Article par Gilbert GRANDIS


Genegiselus, monétaire à Darantasia



1) Description d’un tremissis inédit pour l’atelier de Darantasia.




















Buste à droite portant un diadème perlé.


DARANTASIA FIT






La lecture de la  légende débute à 6 heures dans le sens horaire.




















Croix pattée sur 2 degrés.


+ GENEGISELUS MN






La lecture débute à 0 heure, dans le sens anti horaire, pour permettre cette lecture le texte est basé sur le grenetis extérieur de la monnaie


Poids = 1,18gramme

Diamètre = 13 mm

Or jaune.


Cette monnaie nommée Triens ou Tremissis correspond au tiers de Sou d’or.


2) La dynastie des Mérovingiens.


Les Mérovingiens sont une dynastie dont le nom provient du roi Mérovée, ancêtre de Clovis.

Cette dynastie est issue des peuples francs installés dans le nord- est de l’empire romain, la Gaule belgique. Subissant dès le 5ème siècle la pression des peuples de l’est, les francs pénètrent progressivement dans l’empire romain d’occident dont le déclin est amorcé.

Elle règnera jusqu’au milieu du 8ème siècle sur un vaste territoire composé de la France et de le Belgique actuelle, ainsi que sur une partie de l’Allemagne et de la Suisse actuelle.

Dirigée par des rois dont les noms sont repris souvent de pères en fils, qui règnent sur des territoires morcelés puis réunifiés ; la chronologie et les arbres généalogiques de cette dynastie sont extrêmement complexes.


Exp : Ont régné : 4 x Clovis, 4 x Childebert et 4 x Clotaire.


Trois principales provinces constitueront le royaume franc :

- L’Austrasie*

- La Neustrie

- La Bourgogne (ancienne Burgondie).

































*C’est de l’Austrasie qu’émergera le puissant maire du palais, Charles Martel, puis son fils Pépin le Bref se fera élire roi et donnera naissance à une nouvelle dynastie, les carolingiens, en 751.


L’administration du palais royal est confiée à des officiers palatins dont le plus important est le maire du palais.

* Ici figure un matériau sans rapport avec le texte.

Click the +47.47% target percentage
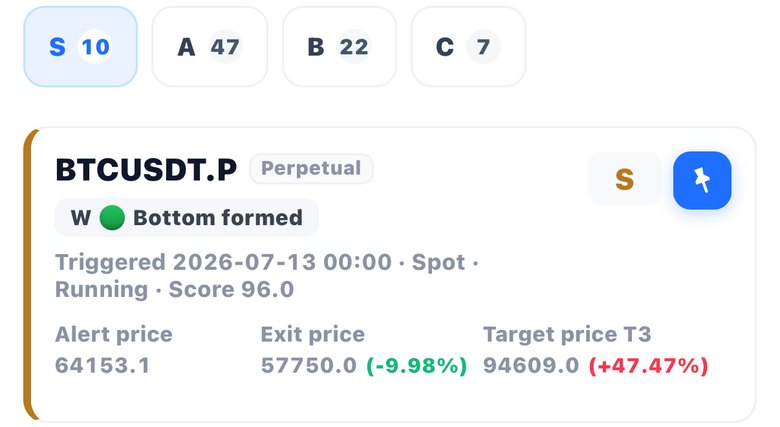This screenshot has height=427, width=780. [x=648, y=365]
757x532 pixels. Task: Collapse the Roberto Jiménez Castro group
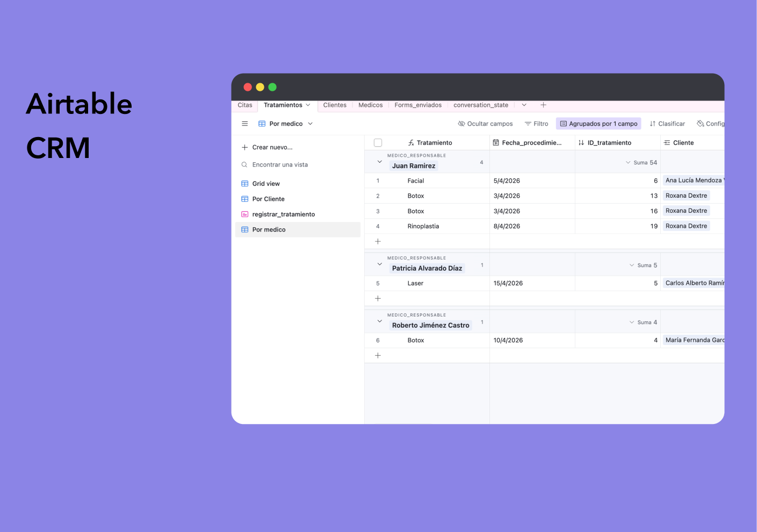(x=379, y=321)

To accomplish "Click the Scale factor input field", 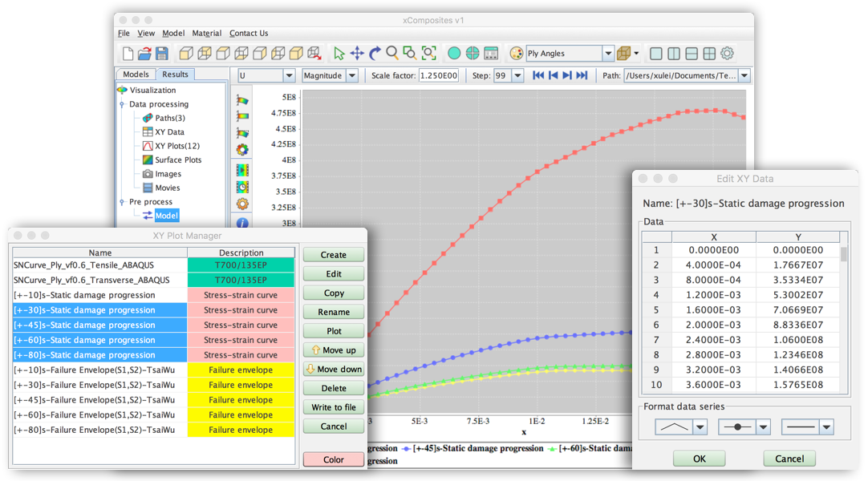I will [x=439, y=75].
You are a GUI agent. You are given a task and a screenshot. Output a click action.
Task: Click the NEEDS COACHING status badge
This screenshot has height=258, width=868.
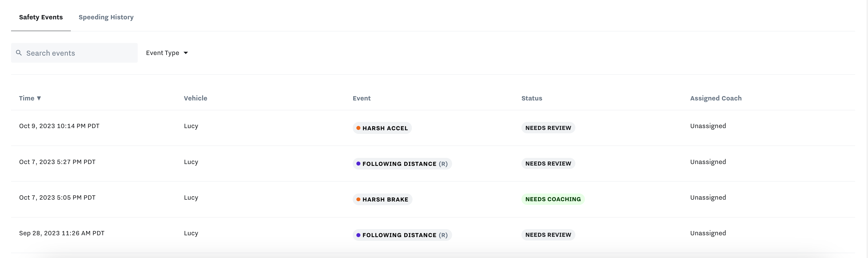coord(553,199)
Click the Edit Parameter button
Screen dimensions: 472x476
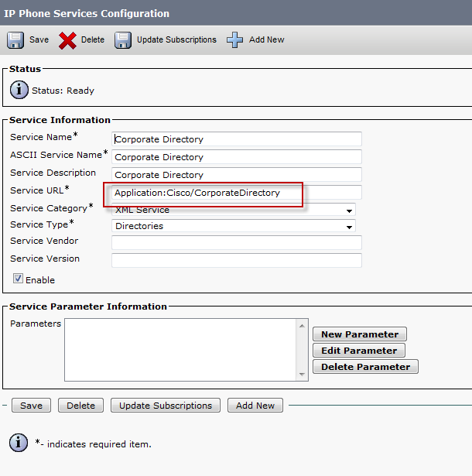359,351
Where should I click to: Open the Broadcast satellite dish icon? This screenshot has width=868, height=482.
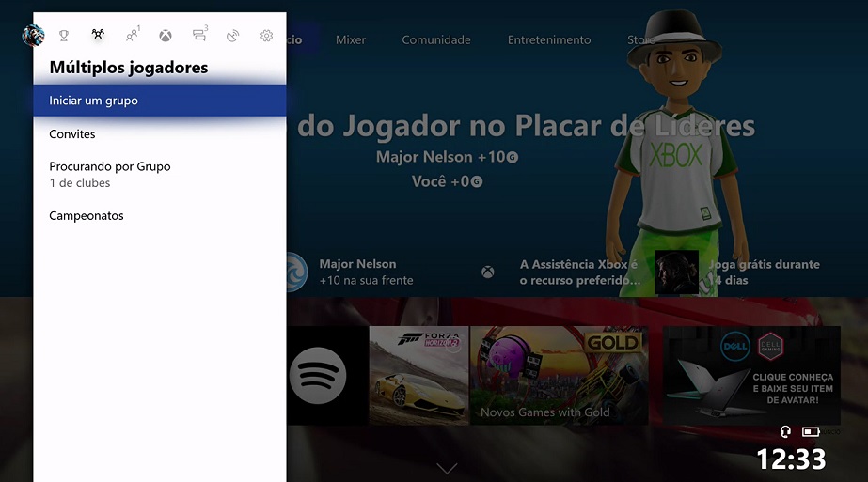(x=233, y=36)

Celui qui nous intéresse est le monétaire, chargé de la monnaie et des finances. Le plus célèbre est un orfèvre du nom de Saint Eloi.
























Vitrail de l’église de CHAPTELAT


De même que l’administration locale est déléguée dans les provinces aux comtes, il semble que les charges de monétaires aient été déléguées dans de très nombreux ateliers monétaires.

Le nombre de ces ateliers répertorié à ce jour est proche du millier. Plusieurs monétaires ont œuvré dans chaque atelier, cela nous donne une idée de la quantité de personnages ayant laissé leur nom sur des monnaies et de l’immense variété du monnayage mérovingien.


3) L’ère du Tremissis.


Les principales monnaies mérovingiennes émises sont en or, des sous mais surtout des tiers de sou.

Les monnaies d’argent, les deniers sont beaucoup moins nombreuses.

Les monnaies de bronze nous sont parvenues en petit nombre.

Le monnayage mérovingien s’inspire de celui des romains.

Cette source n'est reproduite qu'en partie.